個人の投信保有は実は増えていない
よく、日本の公募投資の残高が大きく増加しているとの記事を目にします。
確かに公募投信(リートを除く)という範囲ではリーマンショック前のピークである2007年の80兆円を超え、2018年2月時点では109兆円まで増加しています。
しかし、これには大きなカラクリがあります。
上記の表の通り、現在の109兆円の公募投信(リートを除く)の内、31兆円がETF、13兆円がMRF等です。
純粋な公募株式投信は65兆円と2007年末の63兆円からほとんど増えていません。
ちなみにETFは2007年末の4兆円から31兆円まで大幅に増加しています。
しかし、ETFの31兆円の内、24兆円が日銀が量的金融緩和で買付けた分で、残りの7兆円も大半が金融機関をはじめとする機関投資家が保有していると思われます。

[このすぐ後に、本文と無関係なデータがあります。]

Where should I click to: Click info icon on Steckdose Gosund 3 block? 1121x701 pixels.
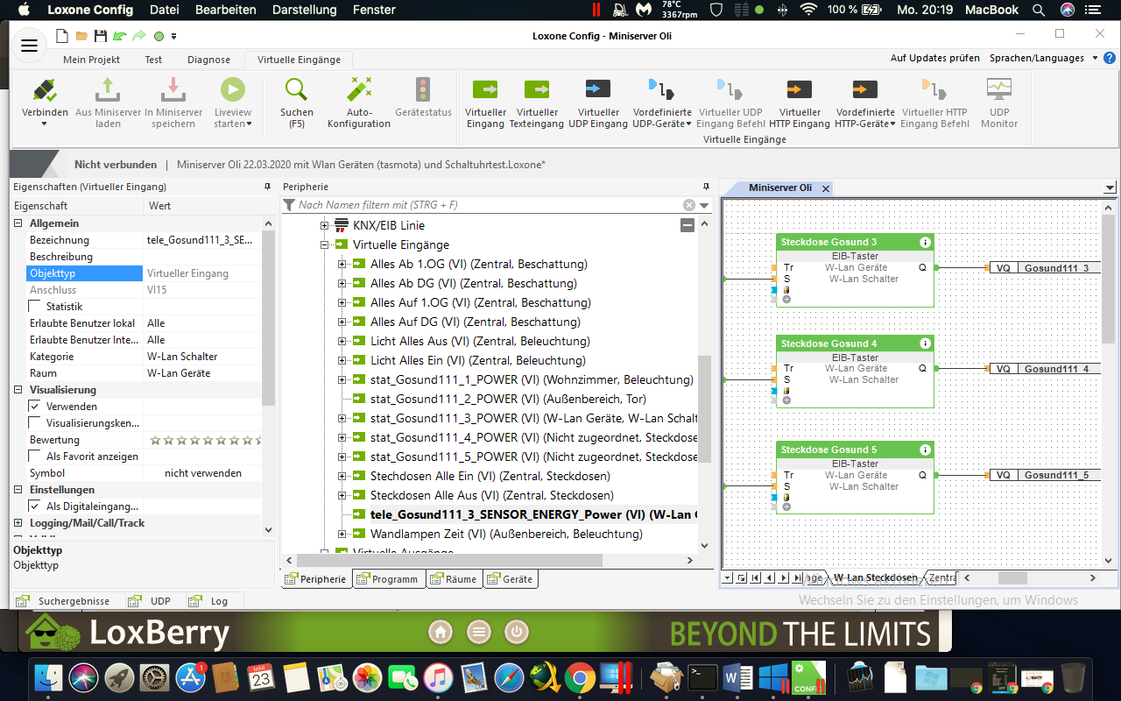(925, 243)

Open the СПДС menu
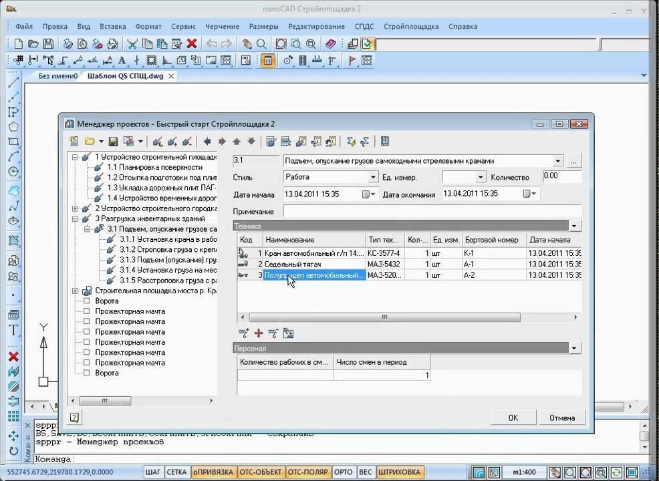[364, 27]
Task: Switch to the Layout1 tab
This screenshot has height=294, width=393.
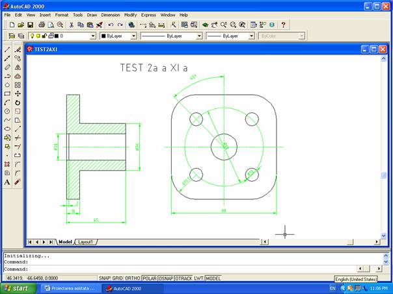Action: (x=86, y=242)
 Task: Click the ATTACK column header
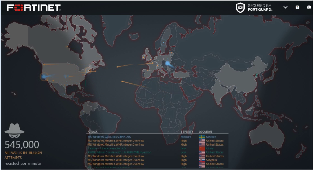pyautogui.click(x=92, y=132)
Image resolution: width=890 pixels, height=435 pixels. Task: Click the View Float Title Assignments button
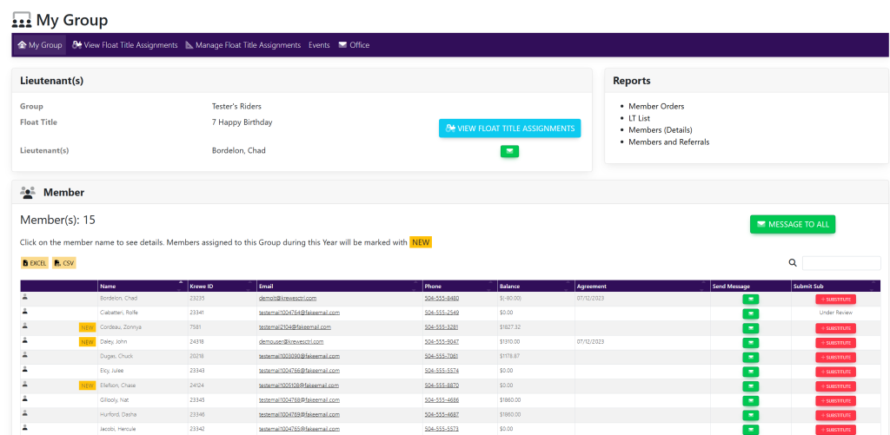point(509,129)
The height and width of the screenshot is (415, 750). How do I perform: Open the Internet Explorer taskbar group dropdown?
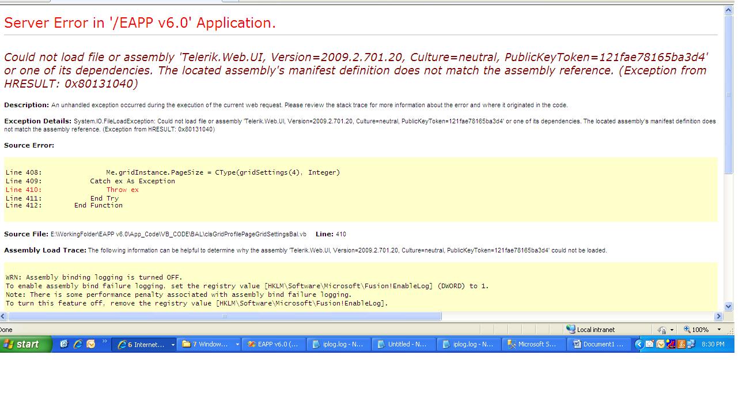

よって、NISA等で個人が投信に目を向け始めていると言われていますが、それ程でもないようです。
もう少し公募投信のコストを下げるか、ETFを積極的にマーケティングしないと個人マネーを引き付けることは難しいと思います。
銀行の投信保有は異常に増えている
ー方、主に金融機関が投資する私募投信の残高はリーマンショック前のピーク時と比較しても大幅に増加しています。
2007年の40兆円から2018年2月は87兆円まで増加しています。
マイナス金利による運用難に喘ぐ銀行などが積極的に投資しています。
私募ファンドは適格機関投資家私募(プロ私募)と少人数私募がありますが、残高としてはほぼ大半が適格機関投資家私募(プロ私募)と思われます。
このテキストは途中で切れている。